The Colon Free Zone (CFZ) today should open new markets, such as Cuba that is very attractive, said Augusto Arosemena, Minister of Trade and Industry (MITI) in a meeting with national and foreign journalists. In analyzing the economic crisis in the enclave sexagenarian, located at the Atlantic entrance of the Panama Canal, Arosemena said his future is outlined with a strategic reorientation including model change entrepot trade with high inventories in warehouses maintained for 68 years.
They begin to develop in the country regional distribution centers of multinationals, both in the ZLC, and in the southern Pacific Panama Free Zone, where goods are packed with essential information and signage for the retail network in each country, reported.
He gave the example of the Swiss transnational Nestle food, which installed on the Isthmus headquarters for purchases for factories in Latin America and the Caribbean, the third in the world after Switzerland and Malaysia; and also he referred footwear producers and appliances distributed from here to the region.
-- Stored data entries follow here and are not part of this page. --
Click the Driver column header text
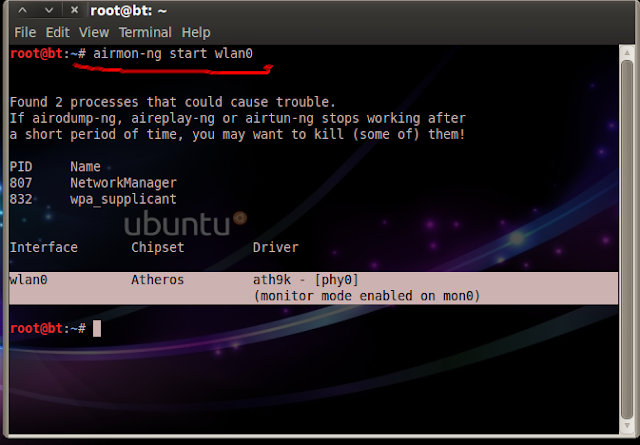640x445 pixels. click(x=276, y=247)
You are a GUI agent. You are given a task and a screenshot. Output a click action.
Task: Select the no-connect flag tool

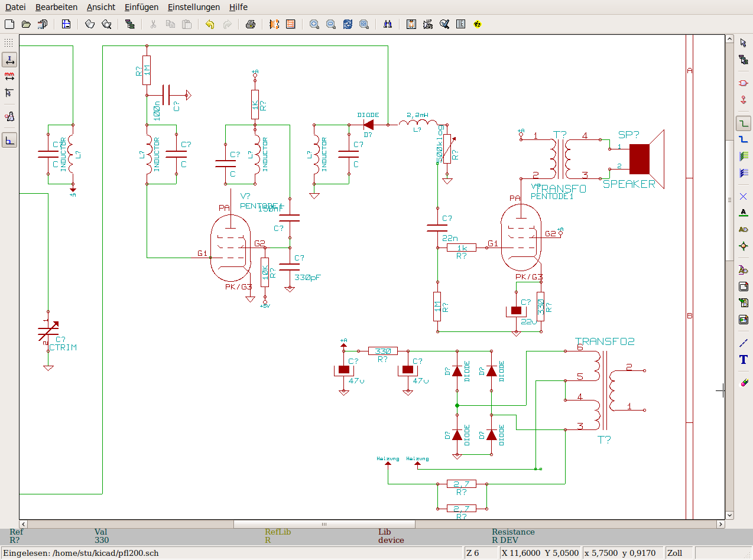click(744, 196)
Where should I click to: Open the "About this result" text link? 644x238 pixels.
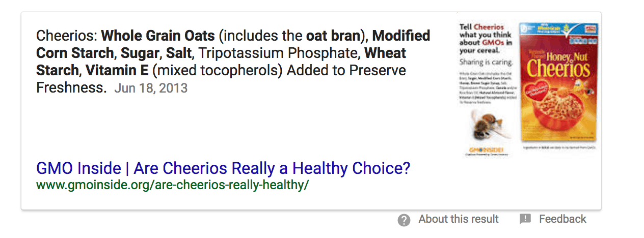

However, encourage manufacturing to turn Panama into producing country is now challenging the government when the Panama Canal expansion opens, Arosemena said.
Currently the highest earners of the nation come from services, mainly of the Panama Canal and its logistics system, banks and domestic trade, but the owner considers to be leveraged to manufacturing and value added that growing traffic of raw materials and products semi-finished.
He said he was proud when he visited the plant of an American company 3M, adjacent to the capital, where they produce abrasives and read “Made in Panama”, something that “we are not used Panamanians” he said.
On this opening, where foreign capital predominates, academic Rubiel Cajar said in an interview with Prensa Latina, which is a tax model after the US invasion of 1989 and defended by four local power groups emerged after the conflict, who dominate the economy , politics and mainstream media.
“In recent years the government structures have it imposed laws, stocks, investments and infrastructure leading to Panama to create economic spaces within the national territory for large transnational corporations use by business platform,” he said.
To do this they copied the Singapore model, which was characterized by brindadas to foreign entities facilities, including the adoption of laws and subsidiary, where the foreign operator reaches prerogatives as a passport for five years and benefits similar to those diplomats , he claimed.
Despite the flourishing exhibiting the country in the last 14 years-the economy grew from 13 billion dollars in 2000 to 45 billion in 2014 is a question that most Panamanians are made: where they end up riches ? said professor.